While a person may not be able to completely cure type II diabetes, one can stop the progression of the disease, improve health significantly and eliminate the need for medication to control blood sugar levels through exercise and diet modification.
Diabetes and Foot Infections: Keeping Feet Healthy
When starting a new workout routine, diabetics will need to be particularly mindful of their feet. Foot amputations are particularly common among people with diabetes, since foot infections can easily go unnoticed by people with peripheral neuropathy — a secondary condition most diabetics have. So what may be an ordinary blister, corn or cut for the average person could become an infected ulcer or dangerous situation for a diabetic.
Preventing Blisters During A Workout
To prevent blisters, a person should always select shoes that fit properly. It’s best to shop for shoes at the end of the day, when the feet are most swollen. There should be about a thumb’s width between the toe and the tip of the shoe. During the first few weeks after buying a new pair of shoes, it’s best to wear them for just a few hours at a time to break them in. One should always feel the shoes for sharp or jagged pieces that may wear away at the skin. As shoes naturally wear out, new padded insoles can be added to minimize friction. Wearing thick, comfortable socks made from cotton blends during a workout is important to protect the feet as well.

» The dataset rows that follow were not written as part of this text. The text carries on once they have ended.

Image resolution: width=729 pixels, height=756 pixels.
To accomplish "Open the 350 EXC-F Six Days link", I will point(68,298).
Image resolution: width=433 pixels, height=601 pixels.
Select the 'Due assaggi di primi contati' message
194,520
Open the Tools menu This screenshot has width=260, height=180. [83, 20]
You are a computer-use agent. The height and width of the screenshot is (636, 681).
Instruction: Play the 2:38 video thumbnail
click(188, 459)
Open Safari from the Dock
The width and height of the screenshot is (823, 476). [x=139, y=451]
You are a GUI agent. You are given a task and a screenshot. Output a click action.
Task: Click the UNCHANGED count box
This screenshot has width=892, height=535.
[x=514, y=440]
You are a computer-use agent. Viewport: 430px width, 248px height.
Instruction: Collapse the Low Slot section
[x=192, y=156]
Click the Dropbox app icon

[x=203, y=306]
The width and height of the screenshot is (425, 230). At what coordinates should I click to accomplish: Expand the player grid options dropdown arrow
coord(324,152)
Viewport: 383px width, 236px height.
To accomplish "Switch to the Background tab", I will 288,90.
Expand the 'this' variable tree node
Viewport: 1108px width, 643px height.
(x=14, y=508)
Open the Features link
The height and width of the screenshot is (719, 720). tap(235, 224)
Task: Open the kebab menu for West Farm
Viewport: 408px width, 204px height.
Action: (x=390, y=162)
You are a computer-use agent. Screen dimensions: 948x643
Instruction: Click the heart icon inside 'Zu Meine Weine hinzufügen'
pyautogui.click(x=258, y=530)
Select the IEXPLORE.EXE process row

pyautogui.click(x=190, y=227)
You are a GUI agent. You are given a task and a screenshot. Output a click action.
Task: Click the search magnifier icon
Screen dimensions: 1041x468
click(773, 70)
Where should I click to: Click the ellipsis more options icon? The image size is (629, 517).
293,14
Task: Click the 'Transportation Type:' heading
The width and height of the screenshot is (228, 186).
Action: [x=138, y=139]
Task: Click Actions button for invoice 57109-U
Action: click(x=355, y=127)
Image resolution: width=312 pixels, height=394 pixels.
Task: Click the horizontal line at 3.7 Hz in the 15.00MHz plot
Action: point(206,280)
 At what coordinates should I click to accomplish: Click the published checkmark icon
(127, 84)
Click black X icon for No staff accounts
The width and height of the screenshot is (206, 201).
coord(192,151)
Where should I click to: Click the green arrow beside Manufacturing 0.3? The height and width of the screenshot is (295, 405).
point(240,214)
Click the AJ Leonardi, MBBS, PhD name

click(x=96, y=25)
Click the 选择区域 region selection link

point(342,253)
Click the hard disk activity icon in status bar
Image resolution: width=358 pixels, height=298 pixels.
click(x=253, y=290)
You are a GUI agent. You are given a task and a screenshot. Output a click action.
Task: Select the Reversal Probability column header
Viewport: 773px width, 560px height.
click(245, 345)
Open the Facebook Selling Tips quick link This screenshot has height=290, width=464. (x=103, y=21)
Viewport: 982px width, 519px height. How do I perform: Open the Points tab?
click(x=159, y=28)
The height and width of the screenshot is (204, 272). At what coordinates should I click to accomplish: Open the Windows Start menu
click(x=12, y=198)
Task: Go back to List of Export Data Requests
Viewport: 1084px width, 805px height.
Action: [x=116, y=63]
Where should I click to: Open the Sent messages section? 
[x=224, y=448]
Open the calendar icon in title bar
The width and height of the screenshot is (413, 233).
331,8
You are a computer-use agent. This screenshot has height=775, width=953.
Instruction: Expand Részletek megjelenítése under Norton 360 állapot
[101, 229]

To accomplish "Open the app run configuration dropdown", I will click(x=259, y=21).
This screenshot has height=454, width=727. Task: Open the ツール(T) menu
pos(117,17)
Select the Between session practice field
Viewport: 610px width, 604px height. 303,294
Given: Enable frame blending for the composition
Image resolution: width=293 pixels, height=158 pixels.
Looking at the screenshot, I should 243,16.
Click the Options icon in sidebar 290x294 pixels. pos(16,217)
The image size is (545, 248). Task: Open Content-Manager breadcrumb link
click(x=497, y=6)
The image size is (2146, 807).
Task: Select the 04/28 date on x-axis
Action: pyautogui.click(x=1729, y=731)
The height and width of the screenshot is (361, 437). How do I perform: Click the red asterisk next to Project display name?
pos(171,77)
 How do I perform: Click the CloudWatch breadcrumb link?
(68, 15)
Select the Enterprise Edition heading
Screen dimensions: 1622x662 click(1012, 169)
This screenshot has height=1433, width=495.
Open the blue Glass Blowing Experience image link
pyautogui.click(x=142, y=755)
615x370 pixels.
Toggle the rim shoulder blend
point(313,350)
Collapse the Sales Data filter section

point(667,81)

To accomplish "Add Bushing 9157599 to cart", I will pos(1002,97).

Post-Workout Best Practices
After a workout, it’s equally important to change wet socks right away and air out the shoes. Diabetics can use the SteriShoe UV light shoe sanitizer to kill up to 99.9% of the bacteria harbored in the shoes in just 45 minutes. Washing the feet and applying lotion or lanolin, filing down corns and calluses with a pumice stone, and checking the feet for skin aberrations daily are good practices to prevent diabetes foot complications as well.
Sticking With A Plan: Exercises For Diabetics
Diabetes and foot infections aside, it can be challenging to simply create a regular routine and stick with it. Yet, it is something that will become easier with consistency and time. Once a healthy “habit” is formed, exercising daily will become second nature. Many people find that exercising with a buddy is extremely motivational. Another strategy is to document physical activity and food consumption. Charting physical fitness progress with an Excel spreadsheet on your computer can be a rewarding and life-changing experience.
A 1988 study of adolescents found that compliance with a self-directed exercise program was possible with diabetic patients if the routine was fun and engaging. In the study, participants worked out to an exercise video set to popular music three times a week. Everyday Health says exercises like walking, tai chi, strength training, yoga, swimming and stationary cycling are also great options for people with diabetes.